_Provided records_
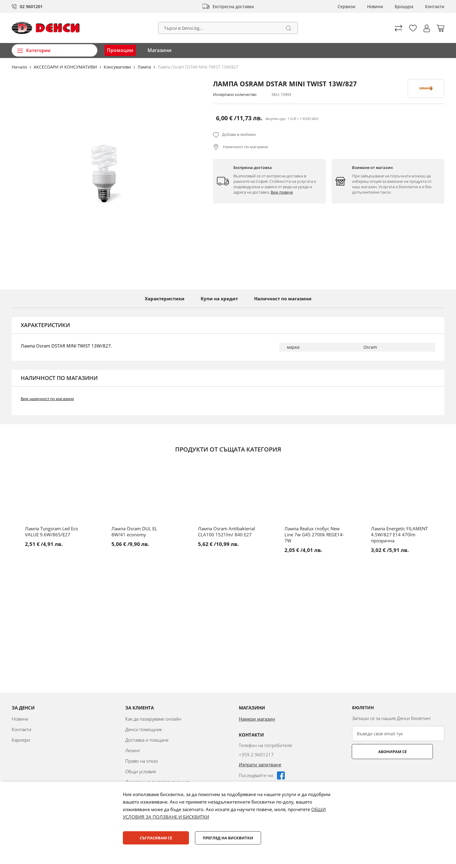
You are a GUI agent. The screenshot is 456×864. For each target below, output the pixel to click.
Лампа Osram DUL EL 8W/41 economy (134, 531)
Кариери (21, 740)
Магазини (159, 50)
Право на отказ (141, 761)
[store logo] (46, 28)
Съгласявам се (156, 838)
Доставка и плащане (147, 740)
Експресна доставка (233, 6)
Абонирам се (376, 751)
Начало (20, 67)
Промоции (120, 50)
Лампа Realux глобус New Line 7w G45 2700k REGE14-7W (314, 534)
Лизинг (132, 750)
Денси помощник (143, 729)
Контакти (434, 6)
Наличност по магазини (245, 146)
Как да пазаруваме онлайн (153, 719)
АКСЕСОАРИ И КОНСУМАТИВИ (66, 67)
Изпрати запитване (260, 764)
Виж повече (282, 192)
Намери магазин (257, 719)
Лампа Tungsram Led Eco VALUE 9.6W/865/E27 (51, 531)
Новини (375, 6)
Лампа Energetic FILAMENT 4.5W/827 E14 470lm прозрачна (399, 534)
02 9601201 (31, 6)
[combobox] (228, 28)
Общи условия (140, 771)
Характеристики (164, 299)
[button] (427, 28)
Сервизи (346, 6)
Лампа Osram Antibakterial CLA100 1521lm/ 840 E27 (226, 531)
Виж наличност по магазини (47, 398)
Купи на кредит (219, 299)
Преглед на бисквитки (228, 838)
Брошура (404, 6)
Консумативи (118, 67)
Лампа (145, 67)
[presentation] (397, 774)
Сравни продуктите (398, 28)
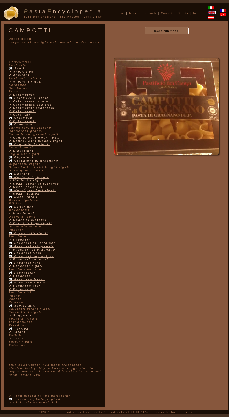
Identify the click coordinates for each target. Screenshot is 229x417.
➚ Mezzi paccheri (25, 187)
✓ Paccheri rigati (26, 266)
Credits (183, 13)
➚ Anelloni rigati (25, 81)
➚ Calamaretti (22, 111)
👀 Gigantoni (21, 157)
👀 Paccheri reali (25, 262)
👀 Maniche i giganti (29, 177)
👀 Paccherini (22, 272)
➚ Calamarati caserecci (32, 108)
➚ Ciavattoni (21, 150)
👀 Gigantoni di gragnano (34, 160)
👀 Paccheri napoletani (31, 256)
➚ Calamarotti (22, 121)
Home (119, 13)
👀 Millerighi (21, 206)
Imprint (198, 13)
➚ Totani (17, 332)
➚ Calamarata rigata (28, 101)
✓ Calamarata (22, 94)
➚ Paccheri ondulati (28, 259)
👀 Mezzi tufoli (23, 197)
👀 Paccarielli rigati (28, 233)
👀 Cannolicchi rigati (29, 144)
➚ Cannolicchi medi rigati (34, 137)
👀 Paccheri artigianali (31, 246)
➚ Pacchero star (25, 285)
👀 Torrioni (19, 328)
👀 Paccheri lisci (25, 253)
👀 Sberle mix (22, 305)
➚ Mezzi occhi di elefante (34, 183)
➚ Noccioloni (21, 213)
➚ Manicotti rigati (26, 180)
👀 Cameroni (21, 124)
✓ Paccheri (19, 239)
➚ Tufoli (17, 338)
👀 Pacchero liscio (27, 279)
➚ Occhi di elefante (28, 220)
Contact (166, 13)
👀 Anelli (17, 68)
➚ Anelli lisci (22, 71)
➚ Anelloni (19, 75)
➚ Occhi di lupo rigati (30, 223)
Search (150, 13)
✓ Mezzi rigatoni (25, 193)
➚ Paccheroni (22, 289)
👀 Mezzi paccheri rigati (32, 190)
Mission (134, 13)
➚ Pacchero (20, 276)
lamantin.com (181, 412)
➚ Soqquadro (21, 315)
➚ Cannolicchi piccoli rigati (36, 141)
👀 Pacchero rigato (27, 282)
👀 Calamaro (21, 117)
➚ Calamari (20, 114)
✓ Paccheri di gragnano (32, 249)
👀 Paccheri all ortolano (32, 243)
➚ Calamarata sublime (30, 104)
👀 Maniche (19, 173)
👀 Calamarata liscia (29, 98)
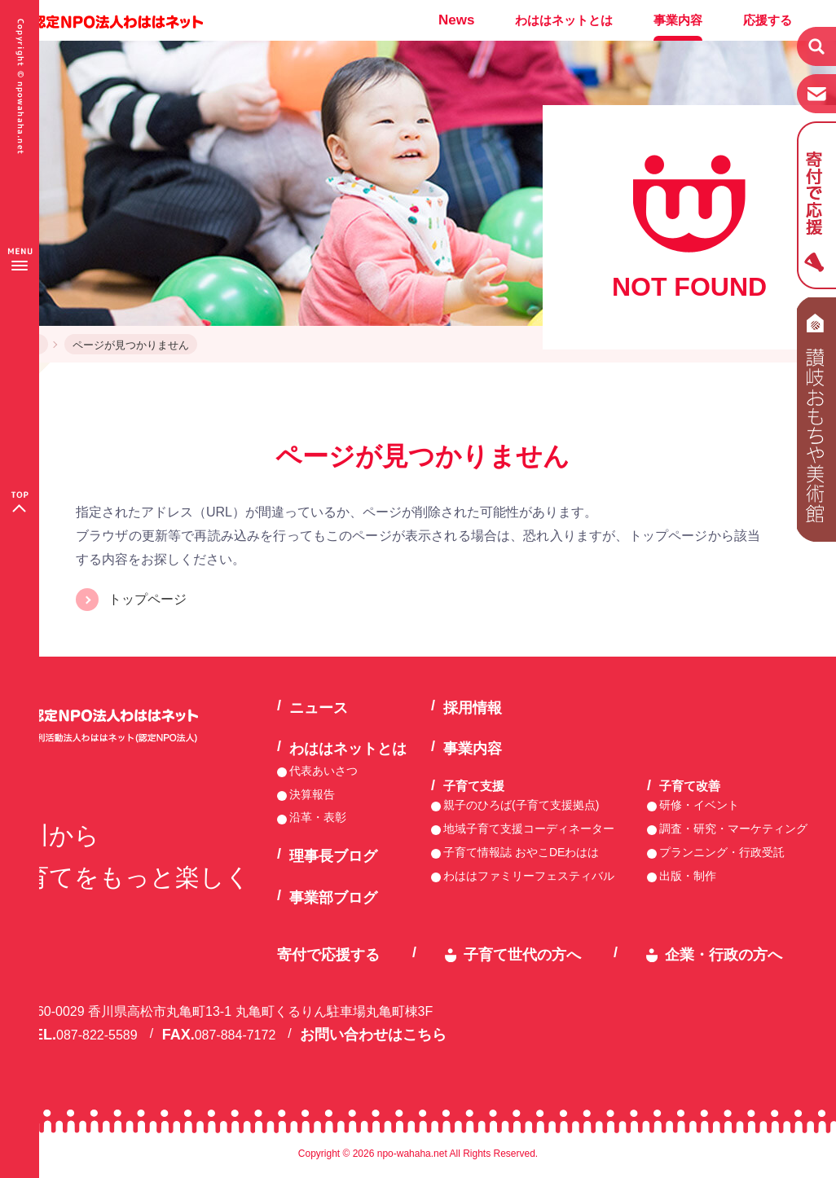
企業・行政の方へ (723, 955)
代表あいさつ (323, 770)
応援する (767, 20)
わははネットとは (564, 20)
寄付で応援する (328, 955)
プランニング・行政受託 (722, 852)
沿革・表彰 (317, 817)
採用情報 (472, 708)
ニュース (318, 708)
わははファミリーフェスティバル (528, 875)
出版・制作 (687, 875)
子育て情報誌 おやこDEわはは (521, 852)
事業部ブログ (333, 898)
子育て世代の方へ (522, 955)
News (456, 20)
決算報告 (312, 794)
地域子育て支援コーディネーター (528, 828)
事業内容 (677, 20)
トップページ (147, 599)
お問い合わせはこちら (373, 1034)
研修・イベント (699, 804)
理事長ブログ (333, 856)
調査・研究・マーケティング (733, 828)
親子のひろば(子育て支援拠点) (521, 804)
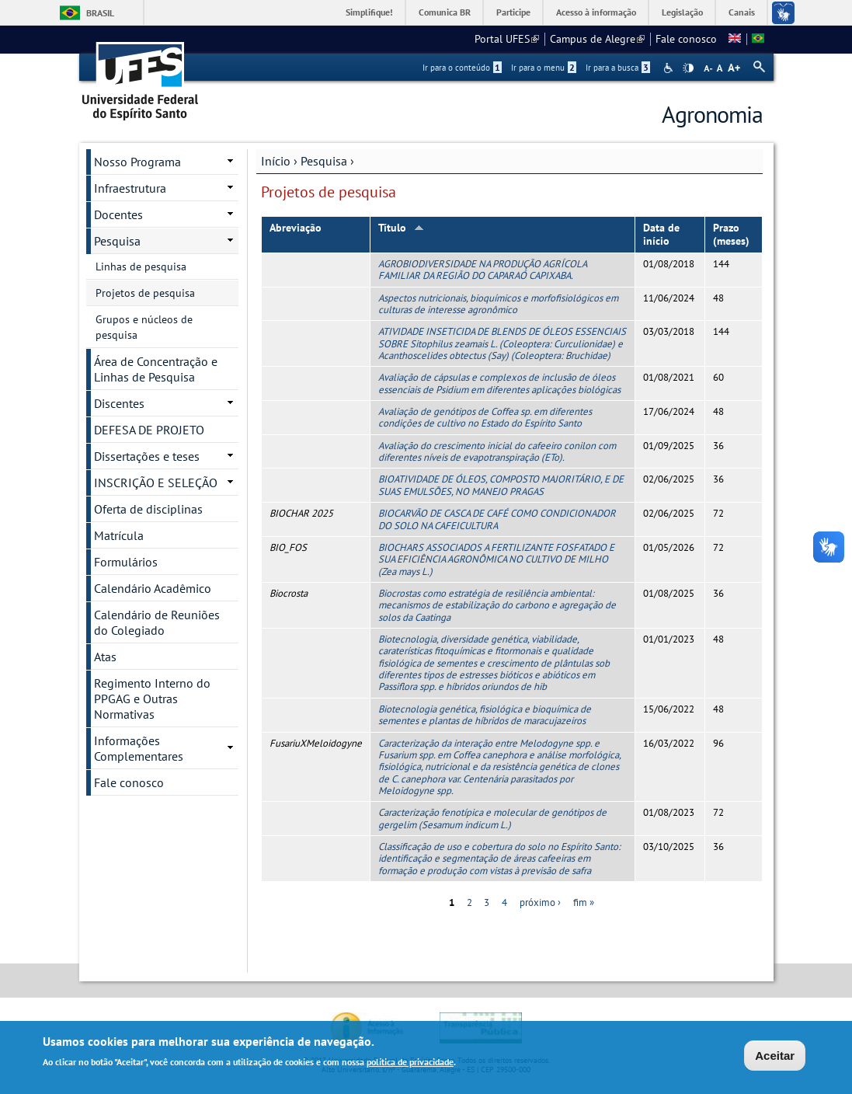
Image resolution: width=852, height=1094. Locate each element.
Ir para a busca (618, 67)
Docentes (118, 214)
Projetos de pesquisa (145, 293)
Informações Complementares (138, 748)
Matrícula (119, 535)
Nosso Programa (137, 161)
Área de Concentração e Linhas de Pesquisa (155, 369)
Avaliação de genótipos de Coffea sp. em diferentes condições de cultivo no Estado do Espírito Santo (485, 417)
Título (401, 228)
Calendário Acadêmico (152, 588)
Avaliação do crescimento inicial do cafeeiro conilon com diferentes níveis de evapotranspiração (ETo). (497, 451)
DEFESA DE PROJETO (149, 429)
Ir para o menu (543, 67)
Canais (742, 12)
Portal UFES (507, 39)
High (688, 68)
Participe (513, 12)
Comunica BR (445, 12)
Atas (105, 656)
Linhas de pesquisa (141, 267)
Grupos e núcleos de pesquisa (144, 327)
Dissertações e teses (147, 456)
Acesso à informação (596, 12)
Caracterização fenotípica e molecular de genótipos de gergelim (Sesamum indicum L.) (492, 818)
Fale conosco (686, 39)
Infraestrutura (130, 188)
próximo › (540, 902)
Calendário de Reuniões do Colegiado (157, 622)
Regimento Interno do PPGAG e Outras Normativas (152, 698)
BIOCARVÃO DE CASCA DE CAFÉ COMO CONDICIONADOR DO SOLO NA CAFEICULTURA (497, 519)
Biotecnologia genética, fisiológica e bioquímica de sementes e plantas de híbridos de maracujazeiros (484, 714)
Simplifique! (369, 12)
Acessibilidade (670, 68)
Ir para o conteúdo (462, 67)
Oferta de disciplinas (148, 509)
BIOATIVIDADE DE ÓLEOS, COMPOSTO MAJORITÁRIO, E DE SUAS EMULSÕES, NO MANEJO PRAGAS (501, 484)
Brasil (100, 13)
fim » (583, 902)
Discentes (119, 403)
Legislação (682, 12)
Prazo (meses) (731, 234)
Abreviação (296, 228)
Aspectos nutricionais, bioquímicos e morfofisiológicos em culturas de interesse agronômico (498, 303)
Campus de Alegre (597, 39)
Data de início (661, 234)
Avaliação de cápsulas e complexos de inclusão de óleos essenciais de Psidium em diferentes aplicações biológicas (499, 383)
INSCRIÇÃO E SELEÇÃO (155, 482)
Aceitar (775, 1057)
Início (275, 161)
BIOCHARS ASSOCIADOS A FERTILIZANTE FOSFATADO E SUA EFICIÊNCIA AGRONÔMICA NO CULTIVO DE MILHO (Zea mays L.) (496, 559)
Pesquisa (324, 161)
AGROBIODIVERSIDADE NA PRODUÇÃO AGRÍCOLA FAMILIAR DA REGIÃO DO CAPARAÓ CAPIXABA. (482, 269)
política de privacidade (410, 1064)
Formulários (126, 562)
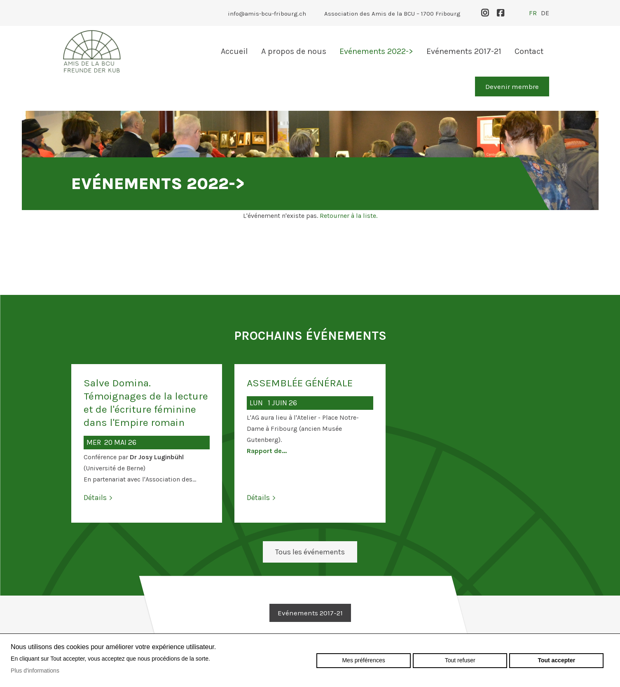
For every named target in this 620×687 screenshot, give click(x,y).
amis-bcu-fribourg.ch (92, 51)
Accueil (234, 51)
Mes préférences (363, 660)
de (545, 13)
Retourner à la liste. (348, 216)
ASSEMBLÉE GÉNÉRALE (300, 383)
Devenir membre (512, 86)
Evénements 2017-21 (463, 51)
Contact (529, 51)
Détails (95, 497)
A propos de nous (293, 51)
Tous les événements (310, 551)
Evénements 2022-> (376, 51)
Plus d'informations (35, 670)
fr (533, 13)
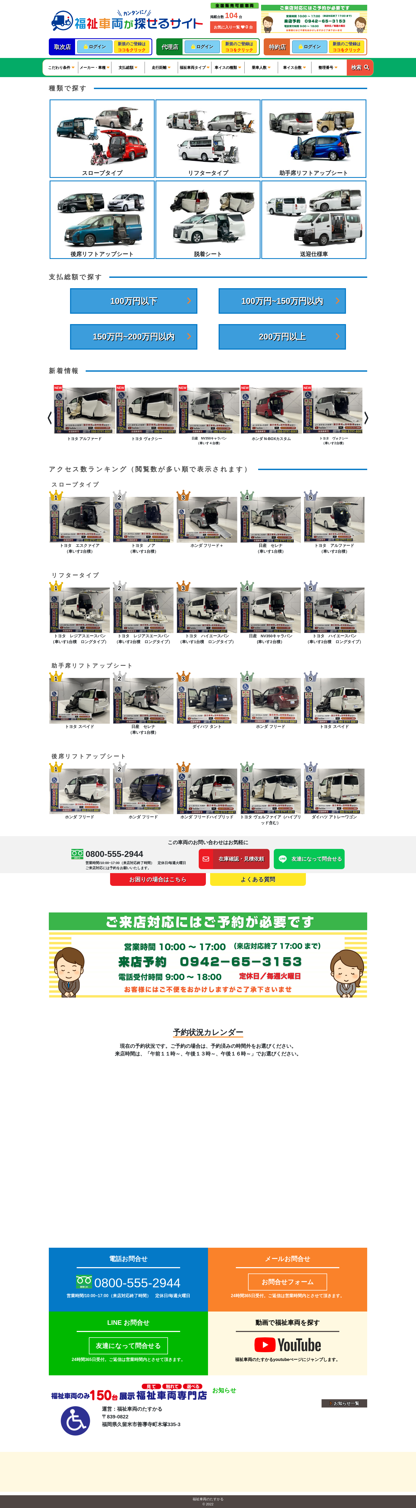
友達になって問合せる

_Job_
Swap "Брошура" for "Каталог" and write out the lines from the start through the one containing "[presentation] (397, 774)", inclusive, with nothing else changed. Leave the pictures out.

_Expected output_
You are a GUI agent. The screenshot is 456×864. For each target below, output the pixel to click.
Лампа Osram DUL EL 8W/41 economy (134, 531)
Кариери (21, 740)
Магазини (159, 50)
Право на отказ (141, 761)
[store logo] (46, 28)
Съгласявам се (156, 838)
Доставка и плащане (147, 740)
Експресна доставка (233, 6)
Абонирам се (376, 751)
Начало (20, 67)
Промоции (120, 50)
Лампа Realux глобус New Line 7w G45 2700k REGE14-7W (314, 534)
Лизинг (132, 750)
Денси помощник (143, 729)
Контакти (434, 6)
Наличност по магазини (245, 146)
Как да пазаруваме онлайн (153, 719)
АКСЕСОАРИ И КОНСУМАТИВИ (66, 67)
Изпрати запитване (260, 764)
Виж повече (282, 192)
Намери магазин (257, 719)
Лампа Tungsram Led Eco VALUE 9.6W/865/E27 (51, 531)
Новини (375, 6)
Лампа Energetic FILAMENT 4.5W/827 E14 470lm прозрачна (399, 534)
02 9601201 (31, 6)
[combobox] (228, 28)
Общи условия (140, 771)
Характеристики (164, 299)
[button] (427, 28)
Сервизи (346, 6)
Лампа Osram Antibakterial CLA100 1521lm/ 840 E27 (226, 531)
Виж наличност по магазини (47, 398)
Купи на кредит (219, 299)
Преглед на бисквитки (228, 838)
Каталог (404, 6)
Консумативи (118, 67)
Лампа (145, 67)
[presentation] (397, 774)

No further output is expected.